For the story being told here, Side Effects delivers a solid package throughout, ranging from the players to the plot to the presentation. The cast, for the most part, seems especially well-suited to their roles. Law is wonderfully sympathetic as a doctor who still genuinely cares, while Zeta-Jones is the polar opposite as someone cold and unapproachable, numb after too many years of listening to other people’s problems. Mara flexes her acting chops once again with an excellent portrayal of a desperately ill young woman who is quickly losing control over her life. Tatum, unfortunately, feels out of joint in an otherwise outstanding cast. He is perhaps too beefy or macho or urban to pull off the role of a white collar criminal.

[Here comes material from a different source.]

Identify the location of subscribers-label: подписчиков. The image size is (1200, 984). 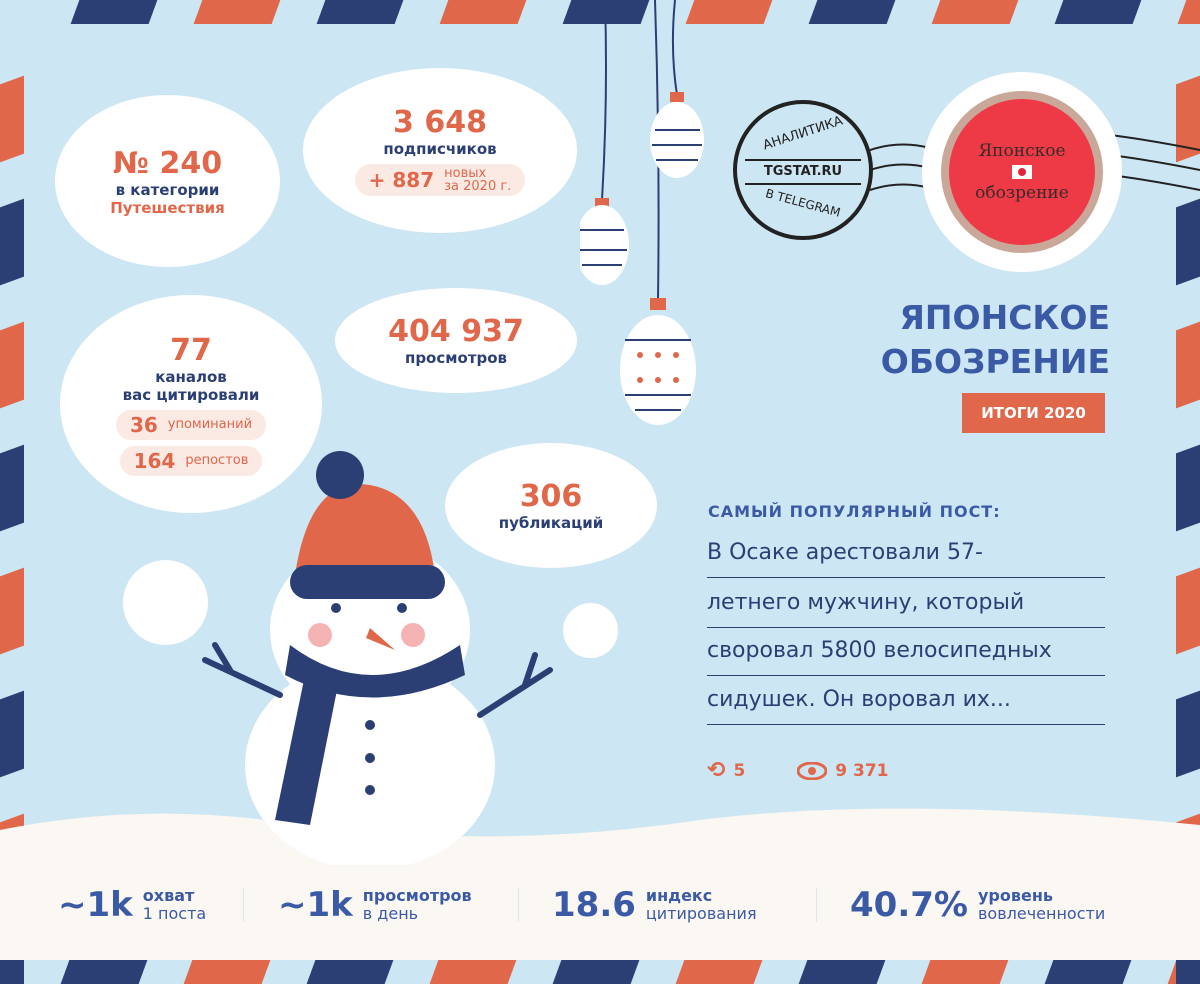
(440, 149).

The plot is also very engaging, switching focus from Emily’s mental illness and possible crime to Jonathan’s possibly faulty judgment and failing practice. The longer he treats Emily, however, the more suspicious he becomes of her situation, which leads him to investigate her entire story. It’s interesting to watch Jonathan piece together the truth while forces work against him, destroying his life one piece at a time, but unfortunately, the stakes are never raised to the point of desperation for Jonathan. Or if they are, then that desperation is never adequately conveyed to the audience. He always seems to be in control and have a plan. It’s suspenseful, but not necessarily thrilling.
Finally, Side Effects is presented with a pleasant visual appeal, taking advantage of smart shots to convey broader or specific messages for audiences to infer. Consider a wide angle of a cityscape that zooms in on an individual apartment window, or the fray in the blanket Emily fingers while discussing her mental stability. These deliberate choices are meaningful, but in an approachable way, adding a nice texture to the entire production.
Beyond its fleeting, albeit high, entertainment value, Side Effects will probably not be remembered long after audiences leave the theater. It doesn’t make any grandiose statements or present a one-of-a-kind plot that will shock audiences. And while there’s very little to criticize in the performances, none of them will wow audiences either. Typically, none of these observations would be noteworthy, but Side Effects is also allegedly Soderbergh’s final theatrical feature. For fans of his work who will surely miss him, it’s a shame he couldn’t be sent off in grander fashion.